Although the pharmaceutical industry remains focused on drugging protein targets, many companies have begun investigating the tractability of drugging RNA targets. Indeed, this movement towards RNA has been bolstered by the success of the splicing modifier risdiplam, and derivatives thereof, that treat spinal muscular atrophy.50 As a result, we are currently experiencing a boom in the identification and validation of druggable human disease-causing RNAs, made possible by advances in sequencing, computation, bioinformatics, chemical probing of RNA structure in vitro and in vivo, biophysical techniques, structural determination by X-ray crystallography and NMR spectroscopy, etc. These interdisciplinary approaches also validate the intimate connection between RNA's 3D structure and its importance in the regulation of biological processes. The ligandability of structured RNA motifs can be achieved by increasingly accurate computational prediction tools, which are easier to implement than various RNA secondary structure chemical probing methods that can be experimentally costly and laborious. For example, ScanFold8 can rapidly identify biologically relevant structured RNA motifs with high probability to form, especially when coupled with chemical probing of RNA structure in cells and in functional biological experiments. The improvement of such tools will offer the scientific community a more accessible visual perspective of RNA structure and its associated 3D folds, which will ultimately translate into establishing more rational approaches to develop SMIRNAs directly from sequence. However, continued research into the fundamental nature of RNA's 3D structure and the ensemble of conformations featured by structured RNA motifs is sure to inform even more advanced target discovery methods.
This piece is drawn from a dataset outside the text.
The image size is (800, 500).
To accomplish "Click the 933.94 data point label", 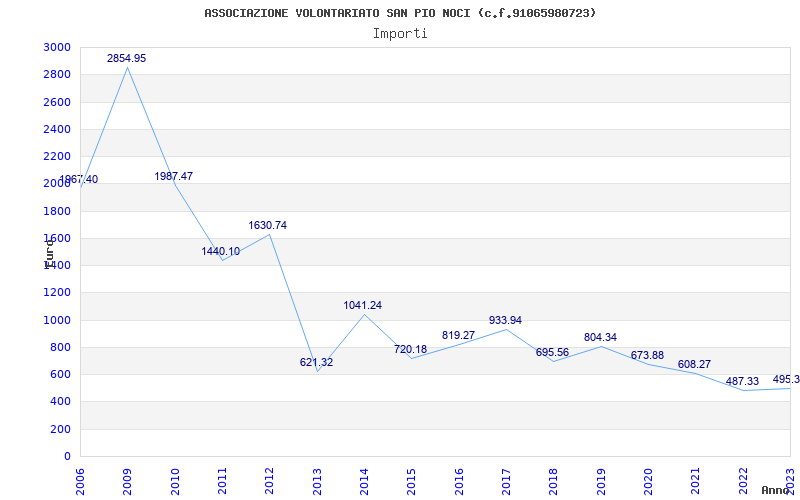I will point(506,320).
In addition to fully understanding RNA structure and dynamics, an equally important aspect is the identification of chemical matter that potently and selectively interacts with structured RNA motifs, i.e., efficient charting of the chemical space for SMIRNAs. Currently available compound libraries are enriched with small molecules designed and optimized for protein targets and the fraction targeting RNA, in a selective manner, is currently unknown. Therefore, screening technologies such as 2DCS along with other methods mentioned above, will aid in identifying chemical matter that potently and selectively bind structured 3D RNA motifs within disease-causing RNAs.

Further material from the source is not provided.